When I initially thought about relinquishing the attachment to the phone, it was in the context of not being “on call,” as in the romantic idea of throwing it in the pool when on vacation.
However, as I thought about it as more of a realistic choice, I had the reaction that I would normally associate with forms of addiction.
It was hard to think about really not having it as an aspect of my actual life. I took note at this response; why would I have this type of reaction to an inanimate object?
It made me think pretty hard about how I use it, what it represents to me in my daily life, and how I always have it. So I started noticing how often I use it, check it, or even reach down to make sure it’s there. Well, a lot.
I may not even take it out of my pocket, but I just want to be sure that I have it. Because embodied in that little package of plastic and circuits is a whole world that I am familiar with.
This somehow gives me a sense of security; albeit a false one. Because that world is not reality; it is nowhere, merely a concept, carried in the airwaves by an ethereal cloud of electromagnetic radiation.
The point of all this reflection though is summed up not by what I was doing, but by what I wasn’t doing.
I thought back to what life was like before cell phones. What did I do in those times normally spent staring at the phone (or just “checking” it?)

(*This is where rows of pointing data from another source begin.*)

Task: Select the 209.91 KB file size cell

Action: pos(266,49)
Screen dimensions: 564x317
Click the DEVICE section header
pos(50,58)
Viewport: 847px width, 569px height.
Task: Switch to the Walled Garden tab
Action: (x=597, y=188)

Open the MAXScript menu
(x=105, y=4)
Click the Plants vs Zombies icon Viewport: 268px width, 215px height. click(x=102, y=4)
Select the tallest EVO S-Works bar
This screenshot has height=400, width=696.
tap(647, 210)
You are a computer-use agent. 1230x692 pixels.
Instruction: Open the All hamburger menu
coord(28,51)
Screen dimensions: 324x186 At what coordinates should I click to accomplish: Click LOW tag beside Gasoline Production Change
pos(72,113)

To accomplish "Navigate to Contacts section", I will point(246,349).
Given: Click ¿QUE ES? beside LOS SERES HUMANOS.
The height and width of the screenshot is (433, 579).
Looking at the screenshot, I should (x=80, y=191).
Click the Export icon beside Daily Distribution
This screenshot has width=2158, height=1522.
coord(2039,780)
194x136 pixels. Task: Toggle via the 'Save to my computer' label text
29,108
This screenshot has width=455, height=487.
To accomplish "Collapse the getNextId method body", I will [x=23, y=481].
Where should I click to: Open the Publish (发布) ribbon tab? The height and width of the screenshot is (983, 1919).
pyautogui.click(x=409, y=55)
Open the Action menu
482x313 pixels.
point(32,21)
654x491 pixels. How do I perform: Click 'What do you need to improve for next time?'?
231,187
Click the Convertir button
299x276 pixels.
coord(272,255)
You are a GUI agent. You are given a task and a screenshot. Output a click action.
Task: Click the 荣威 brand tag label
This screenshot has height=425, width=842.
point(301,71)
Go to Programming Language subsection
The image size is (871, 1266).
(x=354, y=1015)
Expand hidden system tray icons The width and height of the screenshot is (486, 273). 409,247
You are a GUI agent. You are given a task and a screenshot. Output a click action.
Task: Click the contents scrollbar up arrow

Well, I would look around, maybe make eye contact with people or engage in casual conversation. And if there weren’t people to interact with…I would just think.
I would think about people, remember things, possibly even daydream. And that is what I was missing—the time spent looking, talking, thinking. My mind was preoccupied with my phone.
And in those moments, when my mind defaulted to my phone, were wasted opportunities to connect with the environment and people in it.
But I have replaced those moments with new ones. And in these new moments I’m gaining a better understanding of the world around me, not of the one in my pocket.